## Stored records

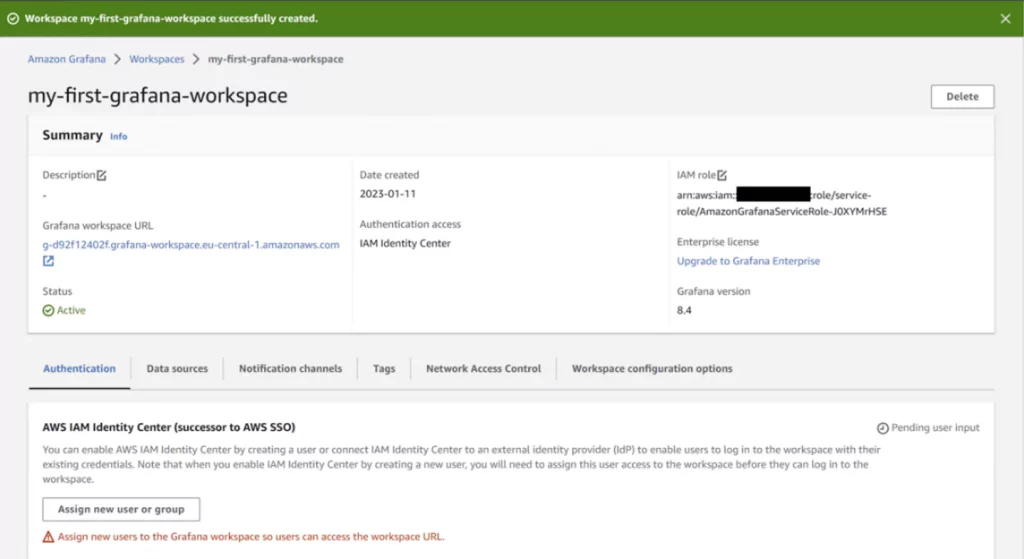
Task: Click the edit icon next to IAM role
Action: [x=722, y=175]

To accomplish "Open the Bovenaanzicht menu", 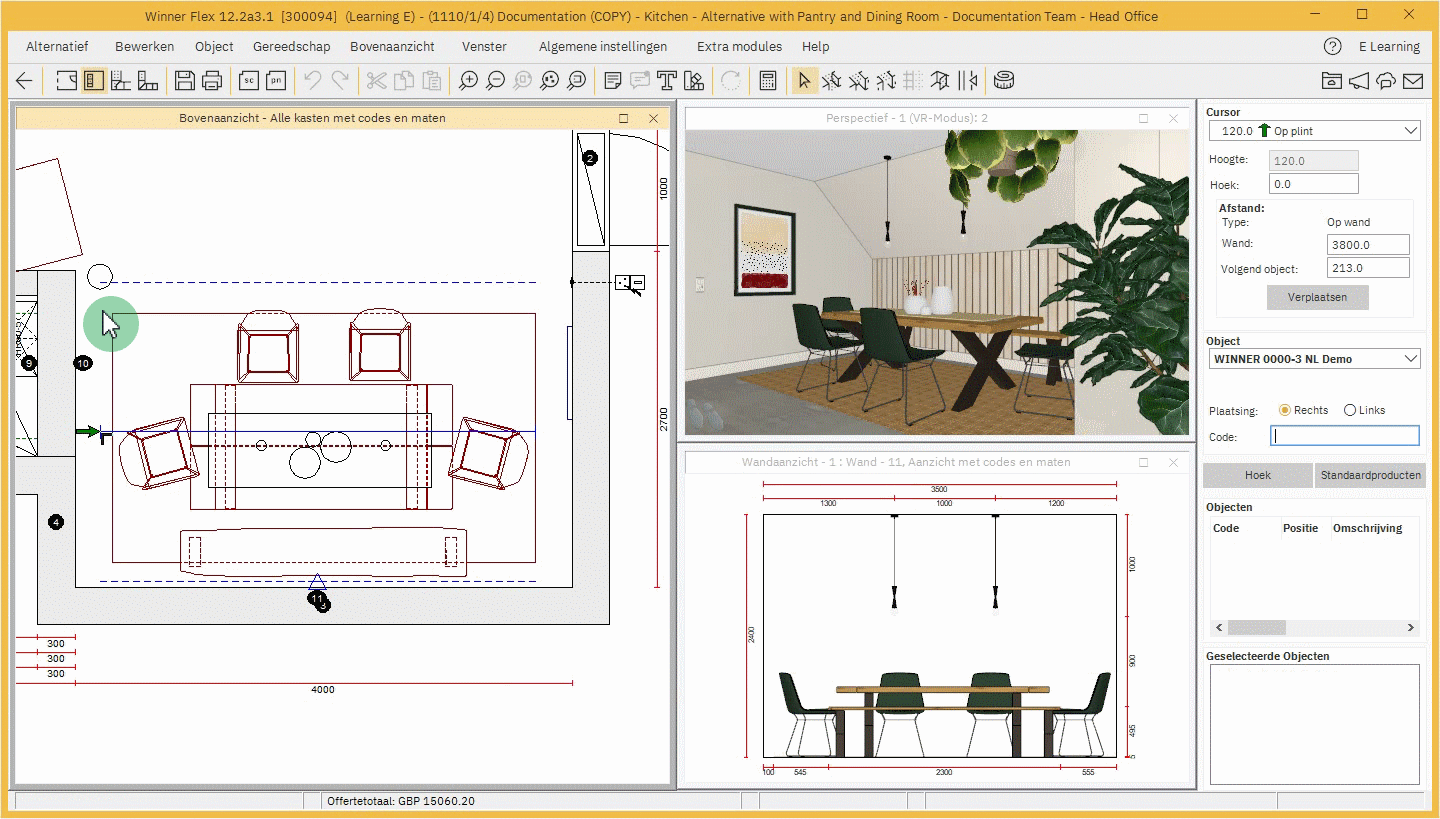I will [392, 46].
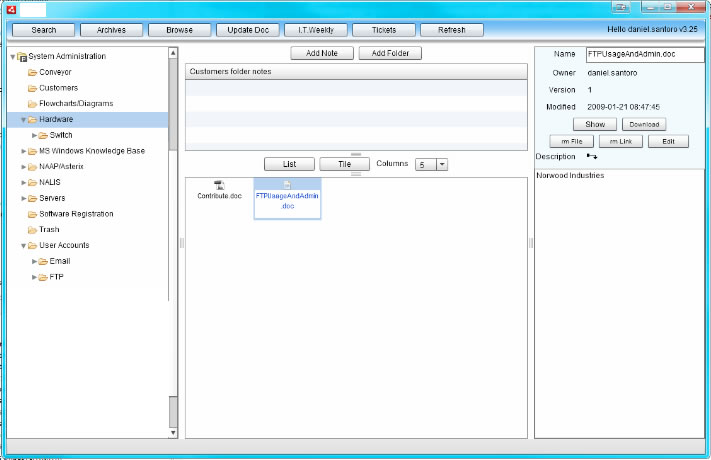Open the Contribute.doc file icon
Screen dimensions: 711x460
coord(219,185)
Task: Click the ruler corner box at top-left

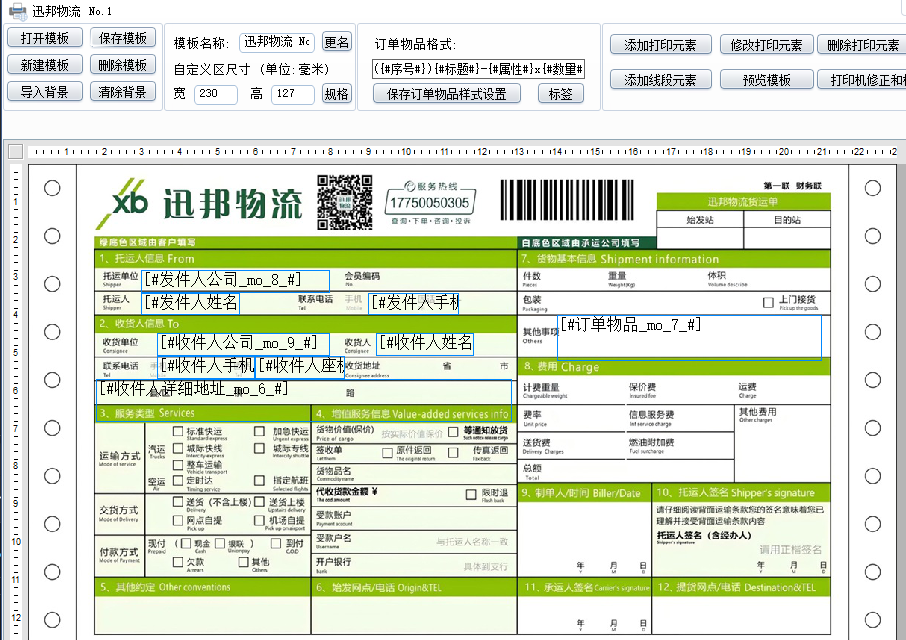Action: point(15,152)
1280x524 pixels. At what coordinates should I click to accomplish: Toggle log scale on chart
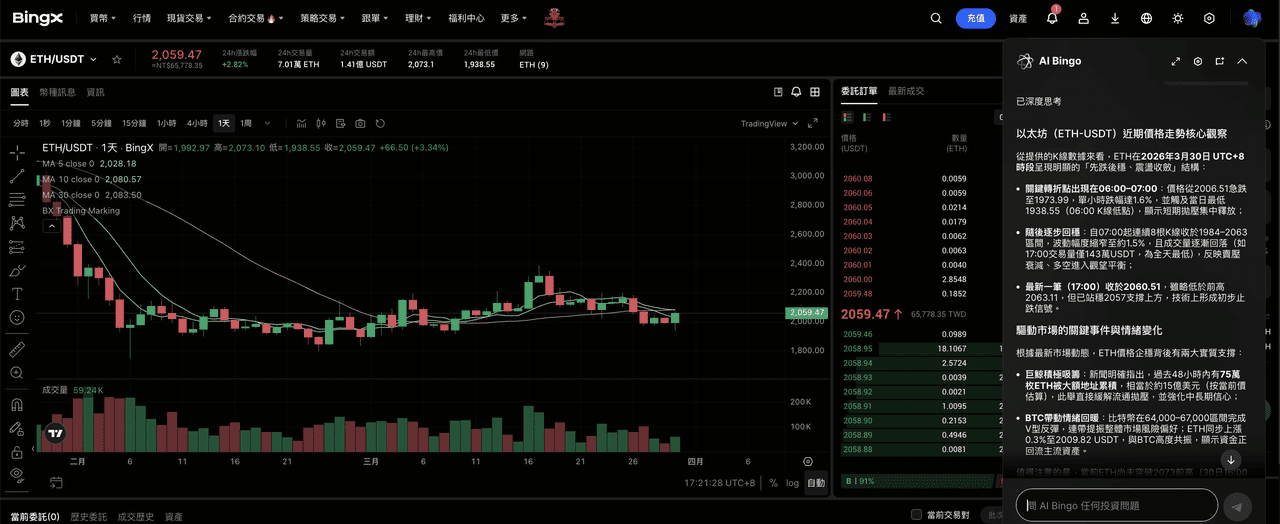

## TASK STATEMENT
Please copy, exactly as written, the lines from the one that contains "Task: Click the ruler corner box at top-left" through the end of the records, both ends included. Do not include the pictures.

## RESPONSE AREA
Task: Click the ruler corner box at top-left

Action: point(15,152)
1280x524 pixels. At what coordinates should I click to accomplish: Toggle log scale on chart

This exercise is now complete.